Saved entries
• • • •

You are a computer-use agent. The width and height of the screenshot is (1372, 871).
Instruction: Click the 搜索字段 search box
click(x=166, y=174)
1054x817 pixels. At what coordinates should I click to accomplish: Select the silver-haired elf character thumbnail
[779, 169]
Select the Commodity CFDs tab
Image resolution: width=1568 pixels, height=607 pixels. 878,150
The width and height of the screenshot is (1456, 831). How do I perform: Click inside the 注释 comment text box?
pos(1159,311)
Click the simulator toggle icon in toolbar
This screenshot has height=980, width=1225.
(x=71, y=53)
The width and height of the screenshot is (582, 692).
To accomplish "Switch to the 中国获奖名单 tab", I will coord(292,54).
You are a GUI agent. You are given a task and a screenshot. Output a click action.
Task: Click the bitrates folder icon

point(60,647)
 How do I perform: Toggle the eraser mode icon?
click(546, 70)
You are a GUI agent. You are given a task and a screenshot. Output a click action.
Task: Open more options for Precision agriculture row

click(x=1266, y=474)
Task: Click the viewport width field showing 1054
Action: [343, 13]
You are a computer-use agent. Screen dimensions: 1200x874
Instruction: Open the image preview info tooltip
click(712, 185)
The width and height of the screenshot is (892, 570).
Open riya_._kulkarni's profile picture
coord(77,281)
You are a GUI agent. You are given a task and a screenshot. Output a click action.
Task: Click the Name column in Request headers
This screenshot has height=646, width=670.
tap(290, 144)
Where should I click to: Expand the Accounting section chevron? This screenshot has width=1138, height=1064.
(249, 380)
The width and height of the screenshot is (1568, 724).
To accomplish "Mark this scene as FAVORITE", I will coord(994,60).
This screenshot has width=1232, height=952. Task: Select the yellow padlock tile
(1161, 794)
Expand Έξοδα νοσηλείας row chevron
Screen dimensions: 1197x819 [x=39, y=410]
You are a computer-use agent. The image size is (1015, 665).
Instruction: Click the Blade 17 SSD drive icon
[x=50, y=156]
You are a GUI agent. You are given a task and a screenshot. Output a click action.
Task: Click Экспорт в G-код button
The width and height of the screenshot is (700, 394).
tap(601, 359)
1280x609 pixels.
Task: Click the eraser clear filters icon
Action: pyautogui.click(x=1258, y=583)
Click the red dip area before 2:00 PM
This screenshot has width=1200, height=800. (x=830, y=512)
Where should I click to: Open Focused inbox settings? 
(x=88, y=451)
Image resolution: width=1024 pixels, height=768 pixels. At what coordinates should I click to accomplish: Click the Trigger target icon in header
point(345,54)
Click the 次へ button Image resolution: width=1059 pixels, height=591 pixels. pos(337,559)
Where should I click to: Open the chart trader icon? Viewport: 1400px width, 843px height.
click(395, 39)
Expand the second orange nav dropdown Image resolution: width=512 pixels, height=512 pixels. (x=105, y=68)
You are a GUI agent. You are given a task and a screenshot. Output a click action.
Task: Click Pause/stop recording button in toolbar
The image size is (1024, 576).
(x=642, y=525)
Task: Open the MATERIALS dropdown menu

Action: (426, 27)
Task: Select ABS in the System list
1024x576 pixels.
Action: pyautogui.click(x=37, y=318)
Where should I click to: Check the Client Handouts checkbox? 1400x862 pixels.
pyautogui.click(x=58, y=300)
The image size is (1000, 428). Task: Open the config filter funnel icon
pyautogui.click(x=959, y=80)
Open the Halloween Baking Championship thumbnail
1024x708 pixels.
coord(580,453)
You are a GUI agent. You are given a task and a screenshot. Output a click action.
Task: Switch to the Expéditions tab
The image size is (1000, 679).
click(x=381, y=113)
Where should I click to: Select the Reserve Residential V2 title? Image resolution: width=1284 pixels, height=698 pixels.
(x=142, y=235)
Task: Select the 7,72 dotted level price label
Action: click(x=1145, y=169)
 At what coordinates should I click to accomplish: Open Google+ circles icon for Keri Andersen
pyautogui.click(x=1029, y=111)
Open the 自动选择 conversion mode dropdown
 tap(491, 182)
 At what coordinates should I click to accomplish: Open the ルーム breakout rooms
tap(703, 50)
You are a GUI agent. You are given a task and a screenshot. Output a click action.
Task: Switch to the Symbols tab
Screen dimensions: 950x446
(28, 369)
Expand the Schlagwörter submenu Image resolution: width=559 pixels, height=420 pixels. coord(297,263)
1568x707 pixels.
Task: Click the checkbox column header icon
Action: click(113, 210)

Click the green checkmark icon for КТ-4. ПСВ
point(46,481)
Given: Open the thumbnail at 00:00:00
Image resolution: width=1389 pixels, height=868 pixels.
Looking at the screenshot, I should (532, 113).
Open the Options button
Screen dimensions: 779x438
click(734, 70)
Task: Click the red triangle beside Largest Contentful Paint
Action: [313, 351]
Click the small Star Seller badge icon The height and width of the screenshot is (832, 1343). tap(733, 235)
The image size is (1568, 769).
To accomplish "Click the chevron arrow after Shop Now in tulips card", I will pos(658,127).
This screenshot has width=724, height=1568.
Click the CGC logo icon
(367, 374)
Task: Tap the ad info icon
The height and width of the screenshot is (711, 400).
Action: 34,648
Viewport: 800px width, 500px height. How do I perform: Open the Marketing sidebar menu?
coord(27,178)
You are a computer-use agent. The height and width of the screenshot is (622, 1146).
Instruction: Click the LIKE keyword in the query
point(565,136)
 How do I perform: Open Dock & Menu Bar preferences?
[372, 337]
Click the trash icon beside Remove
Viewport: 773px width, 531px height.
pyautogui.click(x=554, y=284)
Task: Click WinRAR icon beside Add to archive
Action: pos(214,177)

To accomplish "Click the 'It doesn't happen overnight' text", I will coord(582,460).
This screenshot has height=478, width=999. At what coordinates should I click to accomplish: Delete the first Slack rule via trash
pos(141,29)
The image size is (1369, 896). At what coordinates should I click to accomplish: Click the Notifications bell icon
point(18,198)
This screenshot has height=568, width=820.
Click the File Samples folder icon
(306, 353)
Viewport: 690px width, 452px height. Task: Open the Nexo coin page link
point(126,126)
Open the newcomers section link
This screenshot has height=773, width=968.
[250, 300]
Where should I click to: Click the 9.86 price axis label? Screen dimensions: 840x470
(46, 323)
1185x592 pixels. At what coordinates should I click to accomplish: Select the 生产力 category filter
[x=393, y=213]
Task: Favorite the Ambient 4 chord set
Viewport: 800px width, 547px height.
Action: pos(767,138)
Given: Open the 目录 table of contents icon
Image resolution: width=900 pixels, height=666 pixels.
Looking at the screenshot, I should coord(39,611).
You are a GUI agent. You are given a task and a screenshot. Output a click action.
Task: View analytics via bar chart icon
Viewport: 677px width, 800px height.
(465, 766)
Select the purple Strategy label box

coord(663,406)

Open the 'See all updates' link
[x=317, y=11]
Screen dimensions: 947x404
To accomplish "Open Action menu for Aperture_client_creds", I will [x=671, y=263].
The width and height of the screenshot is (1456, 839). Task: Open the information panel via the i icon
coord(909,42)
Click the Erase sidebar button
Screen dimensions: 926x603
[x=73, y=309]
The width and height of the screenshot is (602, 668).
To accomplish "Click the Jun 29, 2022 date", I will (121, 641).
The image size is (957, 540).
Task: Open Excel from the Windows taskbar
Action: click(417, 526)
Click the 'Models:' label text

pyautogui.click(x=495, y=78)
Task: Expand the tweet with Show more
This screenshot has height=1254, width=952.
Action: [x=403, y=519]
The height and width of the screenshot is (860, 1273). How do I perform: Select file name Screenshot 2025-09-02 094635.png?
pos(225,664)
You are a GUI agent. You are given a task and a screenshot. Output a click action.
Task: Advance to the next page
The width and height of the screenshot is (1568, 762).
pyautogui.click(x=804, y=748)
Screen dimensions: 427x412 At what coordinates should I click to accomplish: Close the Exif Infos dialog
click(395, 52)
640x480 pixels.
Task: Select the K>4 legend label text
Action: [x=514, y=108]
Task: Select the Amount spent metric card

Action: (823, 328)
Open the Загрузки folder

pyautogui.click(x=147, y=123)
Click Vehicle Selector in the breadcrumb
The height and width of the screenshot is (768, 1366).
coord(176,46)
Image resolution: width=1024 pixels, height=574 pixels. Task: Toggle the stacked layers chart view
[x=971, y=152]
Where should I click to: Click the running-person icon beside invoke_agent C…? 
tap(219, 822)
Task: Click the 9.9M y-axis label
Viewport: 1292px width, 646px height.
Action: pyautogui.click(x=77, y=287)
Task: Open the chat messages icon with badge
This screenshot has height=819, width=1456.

• • • •

■ Task to carry out:
What you return must be the lines above that run from the line with "Viewport: 800px width, 500px" to the line with "Task: Favorite the Ambient 4 chord set", inclusive, each copied exactly.

■ Written solution:
Viewport: 800px width, 500px height. How do I perform: Open the Marketing sidebar menu?
coord(27,178)
You are a computer-use agent. The height and width of the screenshot is (622, 1146).
Instruction: Click the LIKE keyword in the query
point(565,136)
 How do I perform: Open Dock & Menu Bar preferences?
[372, 337]
Click the trash icon beside Remove
Viewport: 773px width, 531px height.
pyautogui.click(x=554, y=284)
Task: Click WinRAR icon beside Add to archive
Action: pos(214,177)

To accomplish "Click the 'It doesn't happen overnight' text", I will coord(582,460).
This screenshot has height=478, width=999. At what coordinates should I click to accomplish: Delete the first Slack rule via trash
pos(141,29)
The image size is (1369, 896). At what coordinates should I click to accomplish: Click the Notifications bell icon
point(18,198)
This screenshot has height=568, width=820.
Click the File Samples folder icon
(306, 353)
Viewport: 690px width, 452px height. Task: Open the Nexo coin page link
point(126,126)
Open the newcomers section link
This screenshot has height=773, width=968.
[250, 300]
Where should I click to: Click the 9.86 price axis label? Screen dimensions: 840x470
(46, 323)
1185x592 pixels. At what coordinates should I click to accomplish: Select the 生产力 category filter
[x=393, y=213]
Task: Favorite the Ambient 4 chord set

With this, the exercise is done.